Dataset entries
####################
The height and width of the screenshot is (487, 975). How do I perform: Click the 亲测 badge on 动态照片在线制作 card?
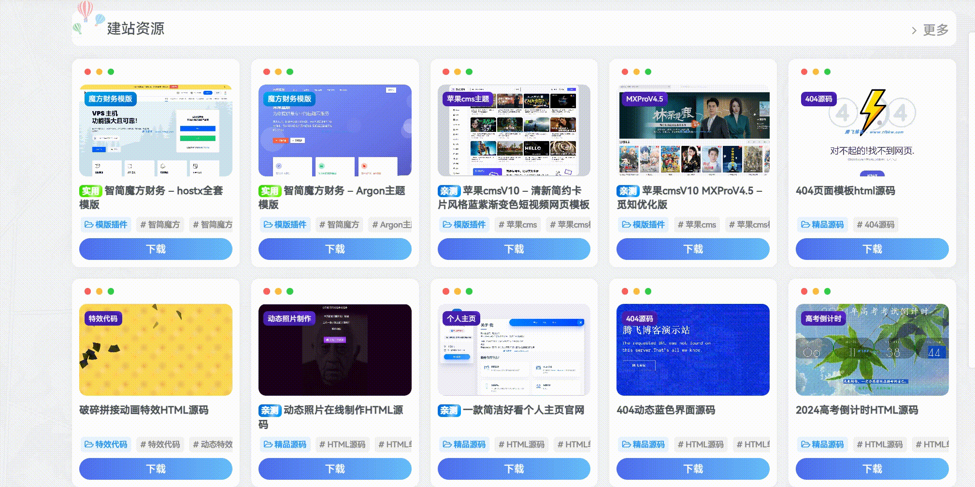coord(271,411)
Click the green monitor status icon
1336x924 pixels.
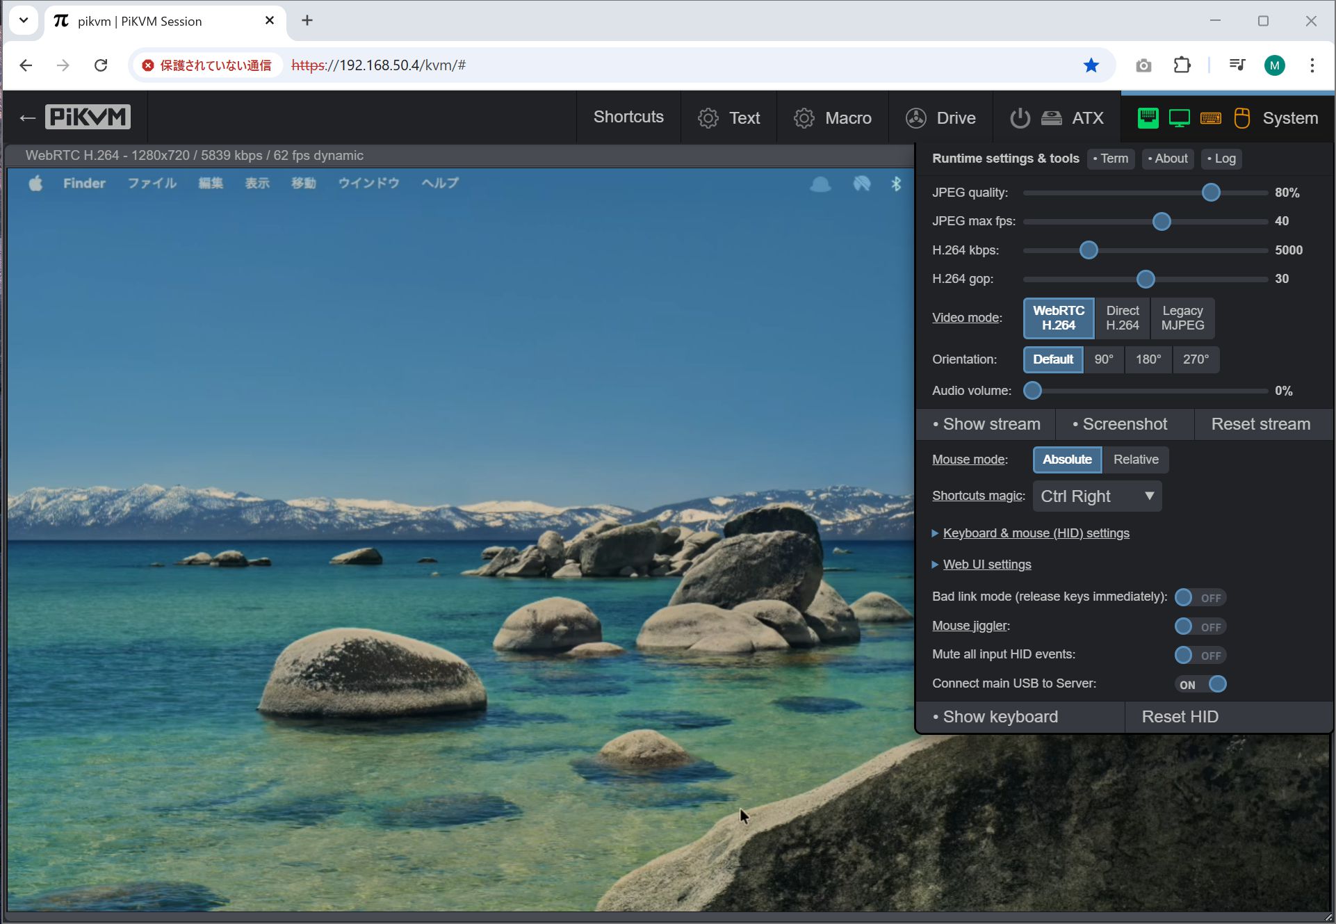click(1179, 118)
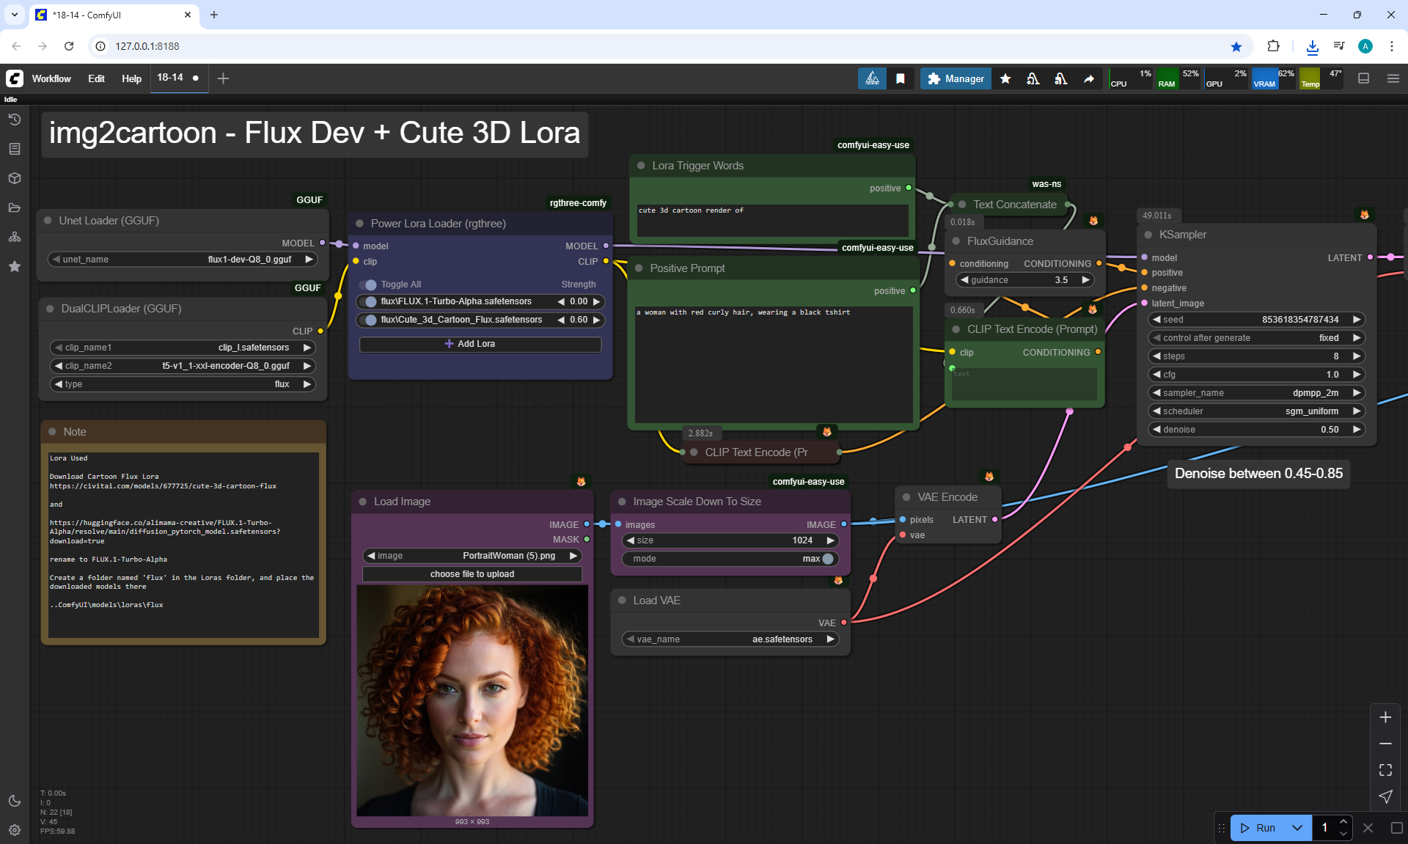Open the workflows folder sidebar icon
The height and width of the screenshot is (844, 1408).
pos(15,208)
####################
• **What you should do**
All of the data above is to be repeated exactly, with the pictures left out.

• **Answer**
The height and width of the screenshot is (487, 975). How do I perform: Click the 亲测 badge on 动态照片在线制作 card?
coord(271,411)
Click the green monitor status icon
1336x924 pixels.
click(1179, 118)
Open the workflows folder sidebar icon
The height and width of the screenshot is (844, 1408).
pos(15,208)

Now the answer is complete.